Hand Stitching: How to Understand a Simple Hand Stitch Pattern
There’s something innately special with sewing stitches that is absent in machine stitching. It is the indescribable feeling of joy once you get immersed so much so that you feel like hand stitching on everything. You will find yourself wanting to carry your needle, thread, and scissors whenever you go and steal some minute in-between the other chores to sewing something up.
Stitching by hand is a pleasantly addictive art, and the more you learn a new style, the greater your liking towards it. You will want to be the best in practically every basic stitching pattern; Whip stitch, Catch stitch, Basting Stitch, Overcast and all the others. And the real icing on the cake is when you finally do simple crafts and hand stitching patterns, produce marvelous finishes and earn thousands of Likes on Instagram!
Such is how gratifying hand stitching is!
How about understanding simple hand stitching patterns, it is hard?
Of course, you can’t sew your clothes, create beautiful crafts or even undertake any sewing project before having a firm grasp of basic hand stitching. But if you thought having perfect know-how of any simple hand stitching pattern alone, or perhaps by reading through embroidery books, think again.
It might turn out to be hard and daunting starting off on your own, even when you have the essential hand stitching tools.
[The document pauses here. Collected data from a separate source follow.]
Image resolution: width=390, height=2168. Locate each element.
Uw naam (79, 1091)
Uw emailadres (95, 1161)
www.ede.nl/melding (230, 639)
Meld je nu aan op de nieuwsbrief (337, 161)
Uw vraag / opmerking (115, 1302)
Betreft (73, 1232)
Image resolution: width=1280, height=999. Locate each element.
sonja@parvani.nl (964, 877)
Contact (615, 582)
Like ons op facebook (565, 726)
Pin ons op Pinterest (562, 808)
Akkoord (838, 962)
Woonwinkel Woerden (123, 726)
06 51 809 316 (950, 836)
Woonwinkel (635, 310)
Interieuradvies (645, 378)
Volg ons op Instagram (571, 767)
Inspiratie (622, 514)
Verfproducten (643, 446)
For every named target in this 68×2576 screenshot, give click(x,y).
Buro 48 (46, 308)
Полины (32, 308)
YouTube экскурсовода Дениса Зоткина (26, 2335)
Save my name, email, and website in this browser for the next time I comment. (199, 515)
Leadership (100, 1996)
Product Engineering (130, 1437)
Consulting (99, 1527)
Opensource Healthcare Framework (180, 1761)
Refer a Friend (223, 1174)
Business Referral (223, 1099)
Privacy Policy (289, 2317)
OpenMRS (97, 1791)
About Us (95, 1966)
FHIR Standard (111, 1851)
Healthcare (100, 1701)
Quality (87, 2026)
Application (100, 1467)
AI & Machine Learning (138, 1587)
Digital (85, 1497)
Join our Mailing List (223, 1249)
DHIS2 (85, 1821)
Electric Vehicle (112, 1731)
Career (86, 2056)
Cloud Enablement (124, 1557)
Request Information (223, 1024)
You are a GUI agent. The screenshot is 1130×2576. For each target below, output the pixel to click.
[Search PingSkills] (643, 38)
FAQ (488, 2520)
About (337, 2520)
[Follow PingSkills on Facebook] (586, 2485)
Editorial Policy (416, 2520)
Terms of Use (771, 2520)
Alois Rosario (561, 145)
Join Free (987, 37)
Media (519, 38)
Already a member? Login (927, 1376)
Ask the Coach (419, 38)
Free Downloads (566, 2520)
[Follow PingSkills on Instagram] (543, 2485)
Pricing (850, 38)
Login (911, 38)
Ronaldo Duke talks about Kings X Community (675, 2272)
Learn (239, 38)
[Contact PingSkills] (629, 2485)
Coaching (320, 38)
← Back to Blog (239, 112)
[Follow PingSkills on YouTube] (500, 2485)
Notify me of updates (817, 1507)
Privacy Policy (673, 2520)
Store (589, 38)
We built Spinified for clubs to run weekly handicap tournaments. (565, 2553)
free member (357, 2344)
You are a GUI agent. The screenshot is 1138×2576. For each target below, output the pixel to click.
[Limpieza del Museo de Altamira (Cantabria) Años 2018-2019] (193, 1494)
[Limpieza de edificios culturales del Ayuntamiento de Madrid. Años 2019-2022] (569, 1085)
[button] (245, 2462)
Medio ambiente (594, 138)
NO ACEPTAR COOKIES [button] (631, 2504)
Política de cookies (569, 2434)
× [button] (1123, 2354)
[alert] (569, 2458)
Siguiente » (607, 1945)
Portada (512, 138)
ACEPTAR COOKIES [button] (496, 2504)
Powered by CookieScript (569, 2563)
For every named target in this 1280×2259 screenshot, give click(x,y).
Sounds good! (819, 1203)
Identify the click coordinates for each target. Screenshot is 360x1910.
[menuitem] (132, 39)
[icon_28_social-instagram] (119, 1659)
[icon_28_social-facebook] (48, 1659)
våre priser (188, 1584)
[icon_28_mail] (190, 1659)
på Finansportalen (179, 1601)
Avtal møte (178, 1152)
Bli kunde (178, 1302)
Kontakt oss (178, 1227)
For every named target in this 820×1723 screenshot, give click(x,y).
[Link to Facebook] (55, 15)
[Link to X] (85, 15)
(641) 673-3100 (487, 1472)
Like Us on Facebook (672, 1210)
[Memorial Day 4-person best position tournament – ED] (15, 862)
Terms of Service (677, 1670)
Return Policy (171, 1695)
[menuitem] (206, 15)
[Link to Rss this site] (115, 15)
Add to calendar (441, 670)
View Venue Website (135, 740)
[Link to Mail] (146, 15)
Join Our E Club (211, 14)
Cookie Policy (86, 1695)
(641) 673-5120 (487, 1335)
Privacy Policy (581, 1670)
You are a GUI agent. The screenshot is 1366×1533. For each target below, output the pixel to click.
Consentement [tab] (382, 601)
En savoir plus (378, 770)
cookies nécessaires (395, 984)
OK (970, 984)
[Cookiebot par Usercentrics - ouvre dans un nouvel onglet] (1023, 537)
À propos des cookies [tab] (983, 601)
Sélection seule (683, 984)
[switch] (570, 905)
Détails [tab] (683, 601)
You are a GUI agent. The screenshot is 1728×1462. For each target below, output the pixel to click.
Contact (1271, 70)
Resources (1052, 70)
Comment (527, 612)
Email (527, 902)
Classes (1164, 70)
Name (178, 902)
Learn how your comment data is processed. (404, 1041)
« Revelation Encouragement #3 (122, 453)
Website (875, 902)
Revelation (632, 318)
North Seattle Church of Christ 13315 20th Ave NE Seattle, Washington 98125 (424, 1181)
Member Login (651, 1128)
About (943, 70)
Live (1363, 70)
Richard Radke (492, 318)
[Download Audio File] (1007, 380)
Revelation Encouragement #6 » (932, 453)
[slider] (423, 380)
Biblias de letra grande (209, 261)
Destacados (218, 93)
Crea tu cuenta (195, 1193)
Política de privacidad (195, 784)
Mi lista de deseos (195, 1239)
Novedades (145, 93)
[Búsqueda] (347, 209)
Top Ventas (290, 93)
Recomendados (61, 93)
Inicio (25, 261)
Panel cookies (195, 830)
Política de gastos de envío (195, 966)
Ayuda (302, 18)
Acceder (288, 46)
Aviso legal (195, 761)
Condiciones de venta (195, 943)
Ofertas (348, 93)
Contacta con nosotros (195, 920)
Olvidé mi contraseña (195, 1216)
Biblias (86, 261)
But to help you understand simple hand stitching patterns, here is a simple guideline worth following:
- Whip Stitch
Let’s start with the most straightforward hand stitching technique on the planet. Whip Stitch consists of short, diagonal stitches, those typically used in embroidery. Use a double thread and follow the following steps:
- Pull the needle through the top fabric, ensuring the knot is held right inside the two tightly-held-together pieces of cloth.
- Now, pierce through the bottom fabric, exiting at the very place you started on the other fabric. This will ensure both stitches are in place.
- Next, follow the same procedure above and create a diagonal stitch at the rear. While doing this, the needle should exit from the top (since you pierced from the bottom) so that the two are firmly held together.
- Keep following this procedure until you are done whereby you lock in the stitches.
o Catch Stitch
With its crisscross stitches that look beautiful when the color of the thread contrasts with the fabric, Catch Stitch is ideal for circular garments like tablecloths. To learn this stitch;
- Start sewing from the opposite end of your usual starting point and be sure to tighten the stitch.
- Your first diagonal stitch should start from where you begin knitting; ideally where the needle popped out from.
- Your next diagonal stitch is right after the needle has pierced through the fabric to the bottom and immediately pierced back to the same point. After that, you stitch another diagonal to complete your first pattern.
- You will keep following the same pattern until you’re done.
o Running Stitch
Yet another simple, familiar hand stitch pattern, Running Stitch is somewhat straightforward to do. You can do this using a machine, but that’s when you can afford one. You are a fast stitcher, follow the following steps:
First, decide on your preferred stitch length.
With the fabric well evened out and tightly held, take the needle in and out to create an incomplete line of stitches.
Stitches should be equidistant.
Once done, lock in the stitches and release the fabric.
Other hand-stitching patterns worth giving a shot are:
Overcast stitch when you need to firmly ensure the edges of a piece of fabric don’t unravel.
Ladder stitch when you require to create hidden seams in-between two fold edges.